ショックの余り、謎めいたコメントを吐き出す五十嵐。


『優希、その調子!今の優希、めっちゃ格好良い!』


1人だけ応援を送り続ける、花恋。



「だから、お兄ちゃんは3年前に死んでるの!電車の接触事故で!私は優希で、お兄ちゃんの妹!…分かるよね?私は、優希なの……」


思わず零れ落ちる涙を拭う事もしないで、私はママの記憶の奥底まで届く様に話し続ける。

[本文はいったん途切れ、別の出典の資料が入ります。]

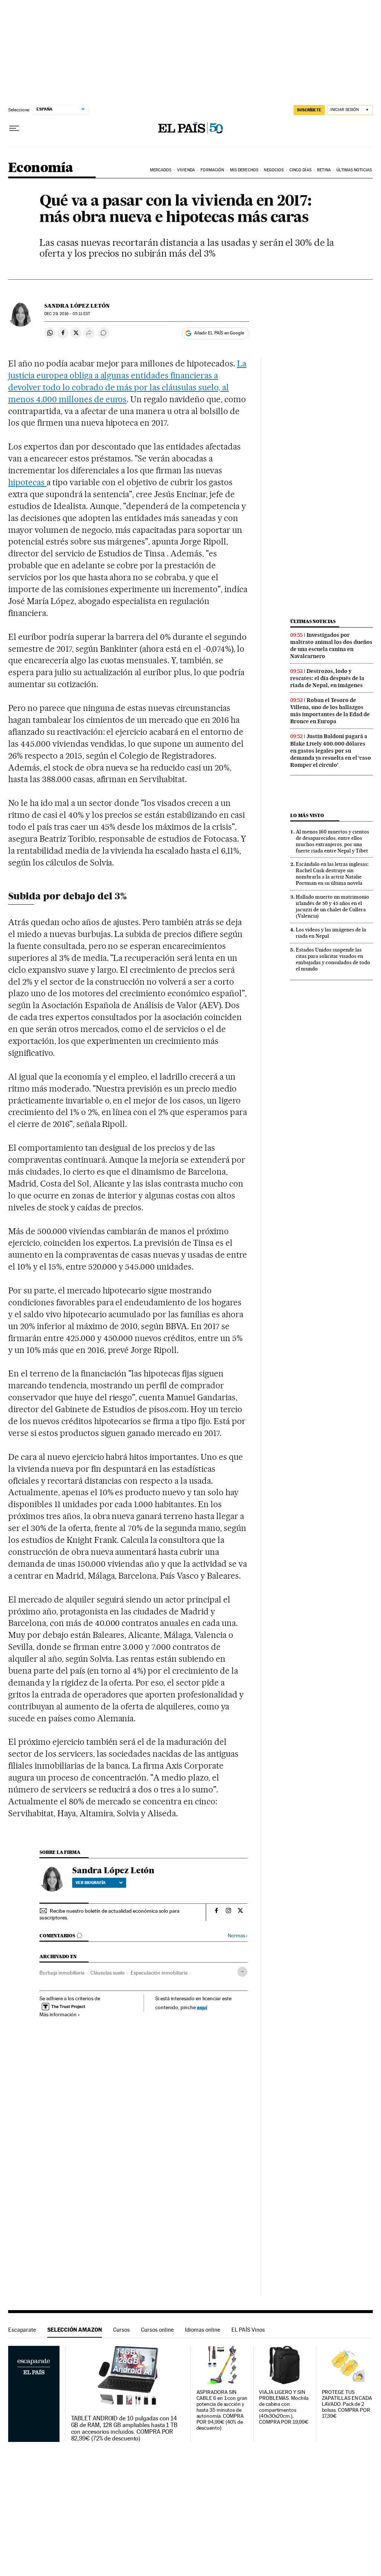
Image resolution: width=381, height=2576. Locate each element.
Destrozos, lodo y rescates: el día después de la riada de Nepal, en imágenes (327, 678)
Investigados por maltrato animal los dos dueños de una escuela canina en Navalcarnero (331, 646)
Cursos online (157, 2329)
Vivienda (186, 170)
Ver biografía (91, 1882)
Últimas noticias (313, 621)
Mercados (161, 170)
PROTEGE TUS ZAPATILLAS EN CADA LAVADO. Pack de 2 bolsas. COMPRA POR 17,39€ (347, 2404)
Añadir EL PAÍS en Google (219, 333)
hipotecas (27, 482)
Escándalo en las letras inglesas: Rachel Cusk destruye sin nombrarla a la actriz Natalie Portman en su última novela (332, 873)
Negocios (274, 170)
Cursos (121, 2329)
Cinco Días (300, 170)
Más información (58, 2014)
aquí (202, 2007)
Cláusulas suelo (107, 1973)
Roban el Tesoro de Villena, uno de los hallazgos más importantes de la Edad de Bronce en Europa (330, 711)
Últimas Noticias (354, 170)
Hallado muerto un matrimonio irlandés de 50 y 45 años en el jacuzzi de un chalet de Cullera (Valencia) (332, 906)
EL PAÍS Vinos (248, 2329)
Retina (324, 170)
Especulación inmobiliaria (159, 1973)
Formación (212, 170)
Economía (40, 168)
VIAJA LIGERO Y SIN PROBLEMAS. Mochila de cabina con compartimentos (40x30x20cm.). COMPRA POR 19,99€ (283, 2407)
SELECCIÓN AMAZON (74, 2329)
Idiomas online (202, 2329)
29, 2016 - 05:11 (67, 313)
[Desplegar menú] (14, 128)
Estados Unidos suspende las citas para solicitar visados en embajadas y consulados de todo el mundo (333, 959)
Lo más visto (307, 815)
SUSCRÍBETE (309, 109)
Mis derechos (244, 170)
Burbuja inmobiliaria (61, 1973)
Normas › (237, 1935)
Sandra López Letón (77, 305)
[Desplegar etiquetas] (242, 1972)
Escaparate (22, 2329)
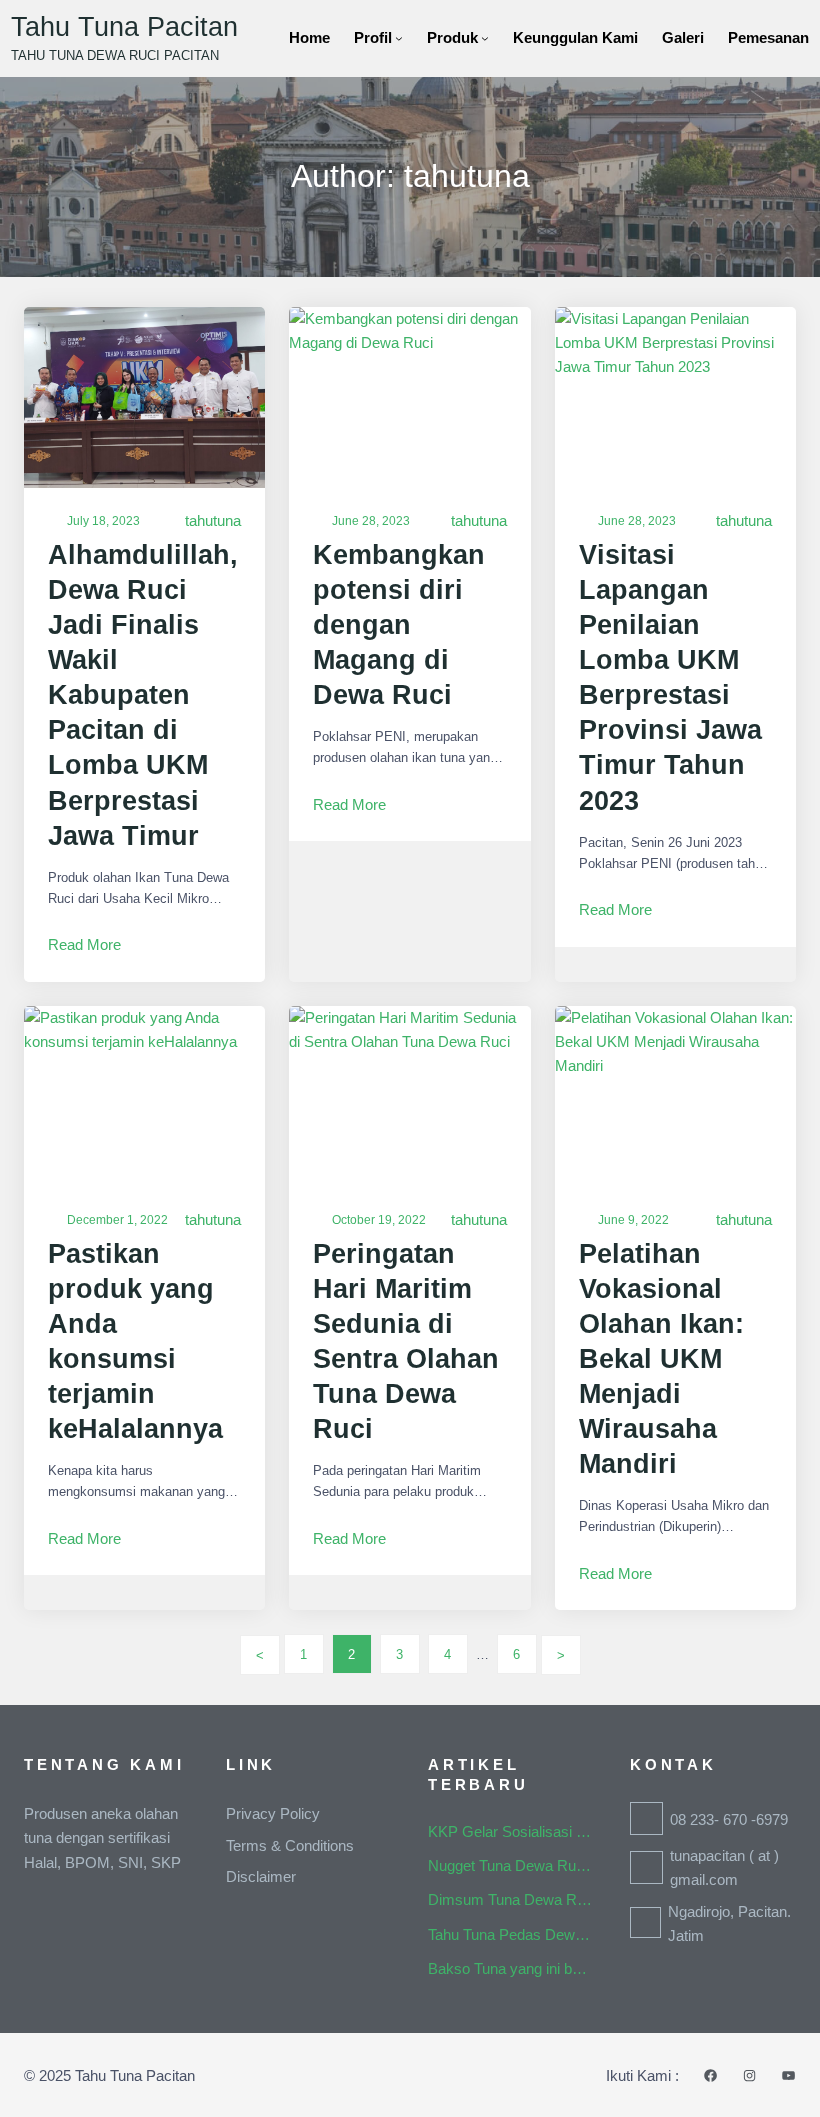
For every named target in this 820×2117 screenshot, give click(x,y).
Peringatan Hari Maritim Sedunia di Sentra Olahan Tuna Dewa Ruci (406, 1341)
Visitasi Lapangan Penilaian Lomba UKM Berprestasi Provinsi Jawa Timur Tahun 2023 (670, 678)
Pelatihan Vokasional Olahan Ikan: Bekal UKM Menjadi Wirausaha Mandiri (661, 1359)
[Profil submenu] (399, 38)
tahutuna (213, 520)
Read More (84, 946)
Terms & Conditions (290, 1845)
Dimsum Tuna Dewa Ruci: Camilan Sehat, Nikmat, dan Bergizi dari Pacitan (511, 1899)
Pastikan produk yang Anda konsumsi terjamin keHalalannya (135, 1341)
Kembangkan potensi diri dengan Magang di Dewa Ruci (399, 625)
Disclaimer (261, 1876)
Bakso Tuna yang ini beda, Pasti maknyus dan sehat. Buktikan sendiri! (511, 1968)
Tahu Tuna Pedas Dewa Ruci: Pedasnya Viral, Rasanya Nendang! (511, 1934)
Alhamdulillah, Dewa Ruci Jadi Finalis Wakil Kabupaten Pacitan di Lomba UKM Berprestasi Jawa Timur (143, 695)
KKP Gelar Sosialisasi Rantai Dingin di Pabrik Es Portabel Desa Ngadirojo (511, 1831)
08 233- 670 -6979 (729, 1819)
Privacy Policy (273, 1813)
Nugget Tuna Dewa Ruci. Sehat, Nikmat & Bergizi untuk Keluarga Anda (511, 1865)
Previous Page (260, 1655)
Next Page (561, 1655)
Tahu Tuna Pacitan (124, 27)
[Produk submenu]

「ママが私の事忘れてたから、私はずっとお兄ちゃんになりきってたの……。ママ、自分に娘が居たって……覚えてるよね……?」


怖い。


怖すぎる。


返事を、聞きたくない。



けれど、そんな思いは虚しく。


ママは、口を開いた。


「あなたは……勇也よ」



それは、まるで自分に言い聞かせている様に聞こえた。